## Problem details
Could you please retype all of the records exactly, skipping any pictures?

## Provided entries
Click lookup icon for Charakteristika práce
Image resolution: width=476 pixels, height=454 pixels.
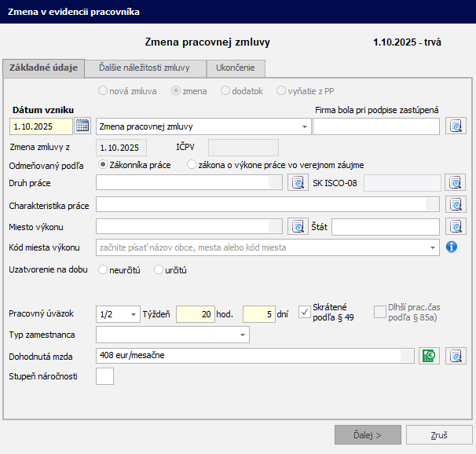tap(456, 204)
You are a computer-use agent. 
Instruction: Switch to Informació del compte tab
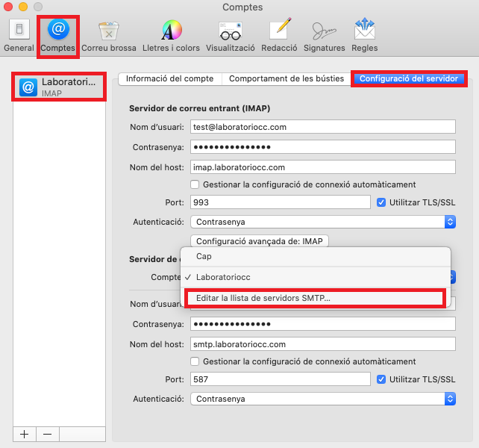pyautogui.click(x=169, y=78)
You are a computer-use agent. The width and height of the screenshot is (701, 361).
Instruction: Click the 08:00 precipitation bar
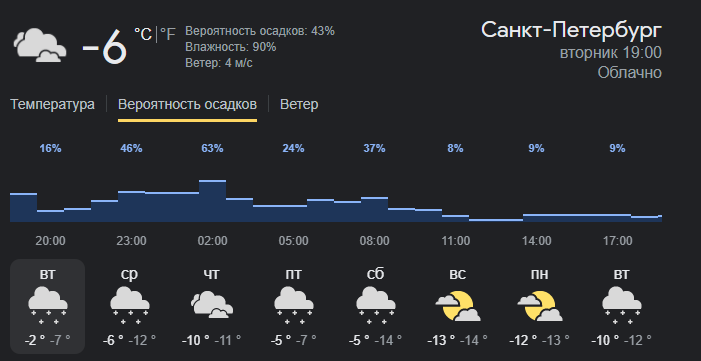coord(374,209)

## Problem solution
Click lookup icon for Charakteristika práce
Image resolution: width=476 pixels, height=454 pixels.
tap(456, 204)
You are a computer-use agent. 
Instruction: Switch to Informació del compte tab
pyautogui.click(x=169, y=78)
You are a computer-use agent. The width and height of the screenshot is (701, 361).
Instruction: Click the 08:00 precipitation bar
coord(374,209)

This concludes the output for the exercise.